Thinking on your career progression, what direction has your career as a designer taken? Was this all planned or serendipitous?
I would definitely say there is an element of serendipity. My career to date has largely revolved around designing appliances. Straight out of design school I secured a position designing for Fisher & Paykel. With the lure of overseas travel I found myself in Dublin working for LG. Upon returning to the antipodes I have been designing small appliances firstly for Sunbeam and now the Breville Group.
Glide – Launch Pad 2012 Ultimate Launch Pack Winner
Tell us a little about your winning Launch Pad prototype, and what you believe led to its success at Launch Pad this year.

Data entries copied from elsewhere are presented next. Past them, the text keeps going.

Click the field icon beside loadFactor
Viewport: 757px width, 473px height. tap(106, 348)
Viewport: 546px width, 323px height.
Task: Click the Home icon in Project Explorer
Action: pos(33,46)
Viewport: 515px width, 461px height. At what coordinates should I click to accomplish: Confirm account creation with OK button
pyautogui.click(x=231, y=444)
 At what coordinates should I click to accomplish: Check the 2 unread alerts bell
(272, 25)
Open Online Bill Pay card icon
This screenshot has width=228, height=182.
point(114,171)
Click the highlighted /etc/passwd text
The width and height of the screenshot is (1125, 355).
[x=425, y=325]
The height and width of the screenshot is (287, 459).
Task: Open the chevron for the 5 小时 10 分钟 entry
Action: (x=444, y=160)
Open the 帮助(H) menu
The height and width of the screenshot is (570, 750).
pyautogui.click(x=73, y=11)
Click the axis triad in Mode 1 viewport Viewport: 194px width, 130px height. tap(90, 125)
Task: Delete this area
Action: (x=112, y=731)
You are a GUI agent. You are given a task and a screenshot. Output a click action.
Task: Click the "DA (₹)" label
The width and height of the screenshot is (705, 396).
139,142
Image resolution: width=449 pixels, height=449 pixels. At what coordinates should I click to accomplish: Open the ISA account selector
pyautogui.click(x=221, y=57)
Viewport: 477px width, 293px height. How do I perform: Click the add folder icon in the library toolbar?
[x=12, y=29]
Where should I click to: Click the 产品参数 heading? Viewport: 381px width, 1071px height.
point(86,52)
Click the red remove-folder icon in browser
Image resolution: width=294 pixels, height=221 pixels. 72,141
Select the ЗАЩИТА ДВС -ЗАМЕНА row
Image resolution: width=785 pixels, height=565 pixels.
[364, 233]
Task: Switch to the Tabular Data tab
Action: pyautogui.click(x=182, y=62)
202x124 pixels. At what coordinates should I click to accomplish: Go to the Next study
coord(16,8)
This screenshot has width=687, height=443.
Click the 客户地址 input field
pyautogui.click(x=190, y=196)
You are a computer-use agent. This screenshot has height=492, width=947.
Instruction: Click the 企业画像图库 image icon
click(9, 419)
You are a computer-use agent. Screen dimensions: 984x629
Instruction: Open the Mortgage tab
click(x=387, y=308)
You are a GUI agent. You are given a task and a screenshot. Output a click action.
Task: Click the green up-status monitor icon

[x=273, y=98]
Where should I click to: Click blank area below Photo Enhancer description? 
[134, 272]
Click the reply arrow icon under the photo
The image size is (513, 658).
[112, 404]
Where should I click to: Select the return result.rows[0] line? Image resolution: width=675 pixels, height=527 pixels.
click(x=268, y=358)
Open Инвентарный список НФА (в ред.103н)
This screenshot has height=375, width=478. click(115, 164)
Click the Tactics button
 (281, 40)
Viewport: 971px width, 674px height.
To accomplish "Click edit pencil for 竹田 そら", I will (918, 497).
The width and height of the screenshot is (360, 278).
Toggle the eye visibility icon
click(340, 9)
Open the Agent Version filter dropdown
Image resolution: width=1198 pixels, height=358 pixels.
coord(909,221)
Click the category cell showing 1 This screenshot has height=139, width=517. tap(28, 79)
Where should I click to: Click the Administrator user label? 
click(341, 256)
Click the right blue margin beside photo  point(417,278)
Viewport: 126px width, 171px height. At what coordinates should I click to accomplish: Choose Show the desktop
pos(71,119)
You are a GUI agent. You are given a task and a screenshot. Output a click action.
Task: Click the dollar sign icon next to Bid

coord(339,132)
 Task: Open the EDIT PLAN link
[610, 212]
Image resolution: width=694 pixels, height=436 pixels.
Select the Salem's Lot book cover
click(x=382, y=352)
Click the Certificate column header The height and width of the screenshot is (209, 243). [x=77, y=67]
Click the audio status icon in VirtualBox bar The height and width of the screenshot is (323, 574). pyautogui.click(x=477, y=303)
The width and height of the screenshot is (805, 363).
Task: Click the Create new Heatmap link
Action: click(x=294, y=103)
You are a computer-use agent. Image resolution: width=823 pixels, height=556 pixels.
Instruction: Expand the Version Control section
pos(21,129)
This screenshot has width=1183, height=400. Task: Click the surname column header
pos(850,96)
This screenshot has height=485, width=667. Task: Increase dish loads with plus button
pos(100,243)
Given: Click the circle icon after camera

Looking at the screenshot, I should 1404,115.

Glide is one of those projects that just seemed to work right from outset. The initial sketch was not labored over and the prototype is almost exactly the same as the first thumbnail sketch. Originally inspired from a set of 1970s fly ducks that hung in my father’s workshop, the aim was to create a light that exemplified simplicity but also retained a dynamic aesthetic
The success of Glide, in retrospect, is probably due to the flexibility and scalability of the design. There is potential for other formats such as floor and table lamps, both of which I am enthusiastically pursuing at the moment. During the development I was focused on designing a product that could feasibly be manufactured locally, so the selection of materials and processes would definitely have played a part.
What do you hope to achieve with the ’Ultimate Launch Package’ award?
I hope to learn as much as possible about the realities of retailing and manufacturing in Australia. I am excited about the evolution of Glide as a product and hopefully a range. The aim is to bring a quality product to the market as soon as possible and use this as a platform for developing further sketchbook concepts into reality.
Tell us about what you’re currently working on, or have recently completed.
In addition to the range of complimentary products based on the Glide concept, I’m planning to launch a new website in the coming weeks and I’m also working towards a new product launch for the Workshopped exhibition in Sydney in late October.
I have also revisited the design of my children’s tricycle and am looking for the right manufacturing partner to bring this into reality.
Quarter Past Pendant
In terms of supporting emerging design in Australia, what do you think is missing from the industry?
There are positive signs for emerging design in Australia as these exhibitions and competitions grow in recognition and financial reward. I believe there could be more industry specific design briefs like those of the Reece design competition, which could be rewarding for both the manufacturing community and the designer.
Funding seems to be an individual designer’s major hurdle.